The same scaling technique also works in CLX, as you can see by running the QScale example. The only real difference is that I replaced the UpDown component (and the related edit box) with a SpinEdit control, because the former is not available in Qt.
Instead of playing with the ScaleBy method, you can have Delphi do the work for you. When Delphi starts, it asks the system for the display configuration and stores the value in the PixelsPerInch property of the Screen object, a special global object of VCL that's available in any application.
PixelsPerInch sounds like it has something to do with the pixel resolution of the screen (actually available in Screen.Height and Screen.Width), but unfortunately, it doesn't. If you change your screen resolution from 640×480 to 800×600 to 1024×768 or even 1600×1280, you will find that Windows reports the same PixelsPerInch value in all cases, unless you change the system font.

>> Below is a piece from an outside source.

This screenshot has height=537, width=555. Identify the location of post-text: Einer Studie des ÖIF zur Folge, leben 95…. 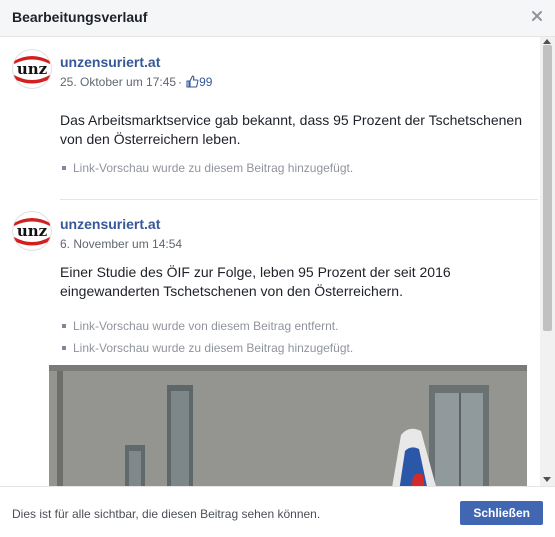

PixelsPerInch really refers to the screen pixel resolution for which the currently installed system font was designed. When a user changes the system font scale, usually to make menus and other text easier to read, the user will expect all applications to honor those settings. An application that does not reflect user desktop preferences will look out of place and, in extreme cases, may be unusable to visually impaired users who rely on very large fonts and high-contrast color schemes.
The most common PixelsPerInch values are 96 (small fonts) and 120 (large fonts), but other values are possible. Newer versions of Windows let the user set the system font size to an arbitrary scale. At design time, the PixelsPerInch value of the screen, which is a read-only property, is copied to every form of the application. Delphi then uses the value of PixelsPerInch, if the Scaled property is set to True, to resize the form when the application starts.
As I've mentioned, both automatic scaling and the scaling performed by the ScaleBy method operate on components by changing the size of the font. The size of each control depends on the font it uses. With automatic scaling, the value of the form's PixelsPerInch property (the design-time value) is compared to the current system value (indicated by the corresponding property of the Screen object), and the result is used to change the font of the components on the form. To improve the accuracy of this code, the final height of the text is compared to the design-time height of the text, and its size is adjusted if the heights do not match.
Thanks to Delphi automatic support, the same application running on a system with a different system font size automatically scales itself, without any specific code. The application's edit controls will be the correct size to display their text in the user's preferred font size, and the form will be the correct size to contain those controls. Although automatic scaling has problems in some special cases, if you comply with the following rules, you should get good results:
Set the Scaled property of forms to True (the default value).
Use only TrueType fonts.
Use Windows small fonts (96 dpi) on the computer you use to develop the forms.
Set the AutoScroll property to False if you want to scale the form and not just the controls inside it. (AutoScroll defaults to True, so don't forget this step.)
Set the form position either near the upper-left corner or in the center of the screen (with the poScreenCenter value) to avoid having an out-of-screen form.